Justine Levine, who supervised music and orchestrations and arrangements, working with writer John Logan, astonishingly melds -often ingeniously, sometimes shamelessly - into two and half hours, 75 songs, some snippets, many made famous by pop divas like Whitney Houston, Beyonce, Tina Turner, Annie Lenox and Edith Piaf. (Yes, a real French torch singer. I wonder what she’d say about having her “La Vie En Rose” appropriated here.) It’s good that the songs keep on coming because the story on its own would stop the show. Santine’s consumption, evidenced by a sparkling white handkerchief stained glistening nail-polish Jungle Red (even blood blings here), comes as a shock to noone except the two men she’s sleeping with. “Moulin Rouge” aspires to serious melodrama. Even if the production is so excessive it borders on camp, there’s nothing tongue-in-cheek intended.
Suspension of disbelief is required for Santine being consumptive. The broad-shouldered and voluptuously toned Ms Olivo, who won a Tony as featured actress in the 2009 bilingual revival of “West Side Story”, is the healthiest looking specimen on Broadway. She looks fabulous even dying. So what (I guess), she sings up a storm. Mr. Tviet better known for his voice, not for his acting, sings up a storm, too. He and Ms Olivo are best in their duet of “Roxanne” made famous by Sting and The Police. Danny Burstein does Danny Burstein doing the club owner; think a stout, butch, crasser PT Barnum version of the emcee from “Cabaret”. Mr. Mutu’s Duke inexplicably disappears from the plot but at least the English actor has found life in theater after his title turn in the deadly “Dr. Zhivago”. As Toulouse, Mr. Ngaujah, who created the title role in “Fela!” way back when, corners the show’s quietest moments with a distinctive solo version of Nat King Cole’s “Nature Boy”. (Why the famous ballad? Because it invokes Toulouse’s unrequited love for Santine; he fell in love with her when he rescued her from life on the streets when she was a 13-year old prostitute.)
Spectacle reigns, and not just in the fantastic scenery by Derek McLane.
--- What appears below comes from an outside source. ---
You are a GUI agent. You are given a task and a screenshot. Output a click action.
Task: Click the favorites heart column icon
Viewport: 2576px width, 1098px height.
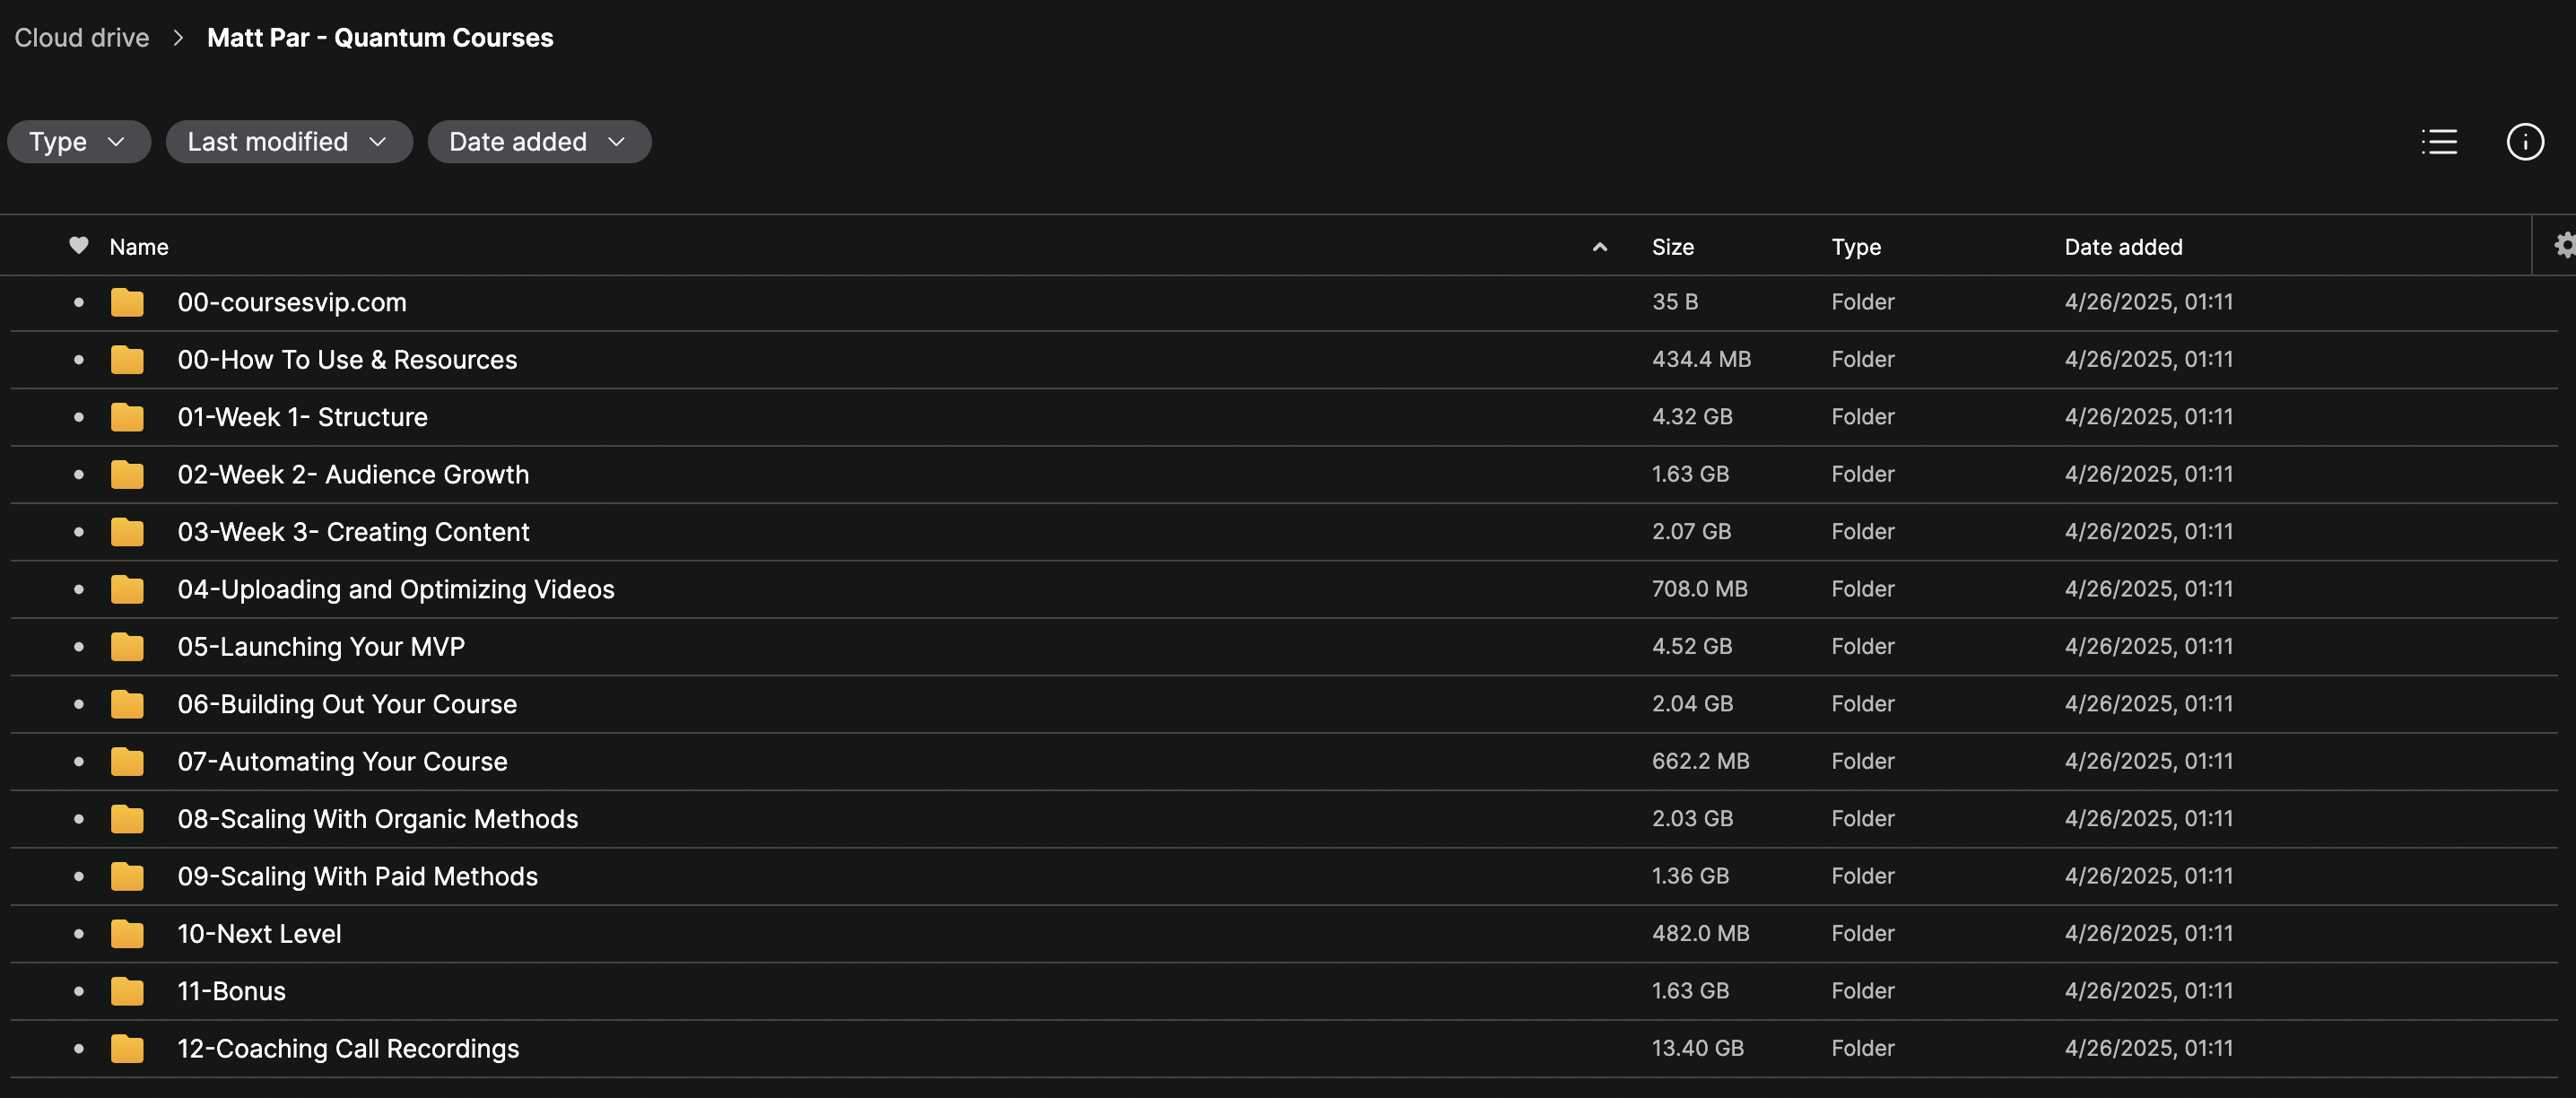pyautogui.click(x=78, y=245)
Costume by multiple Tony-winner Catherine Zuber isn’t just spectacular; it is spectacle in itself - an eye-popping, elegant pastiche of Folies Bergere, Ziegfeld, Mackie, and Las Vegas. Choreography by Sonya Tayeh is spectacular, too - a non-stop, breathless, dizzying array of dance and a most impressive Broadway debut for Tayeh. (Her most inventive number is Christian’s absinthe-induced nightmare that portends his doomed relationship with Santine.) Director Alex Timbers, who misfired with “Beetlejuice”, is working full cylinder in full showmanship gear. To paraphrase Ed Sullivan, “It’s a really big shew”. More apt, to quote Oscar Wilde, “Nothing succeeds like excess”.
The repetitive use of pop hits in “Moulin Rouge“ points up the old show biz maxim: if it works once, do it again. The rule gets carried right through to the finale - an even more exuberant but shorter, repeat version of the opening number, “Lady Marmalade”. The hand-clapping audience, on its feet, chants in American phonetic the refrain “Voulez-vous coucher avec moi ce soir”. Burstein's Zyler shoots sparkling confetti into the air from the end of his emcee’s walking stick. The theatre goes crazy. An insert in the Playbill instructs that photos are permitted during the encore. Iphones are it galore. Bling sells.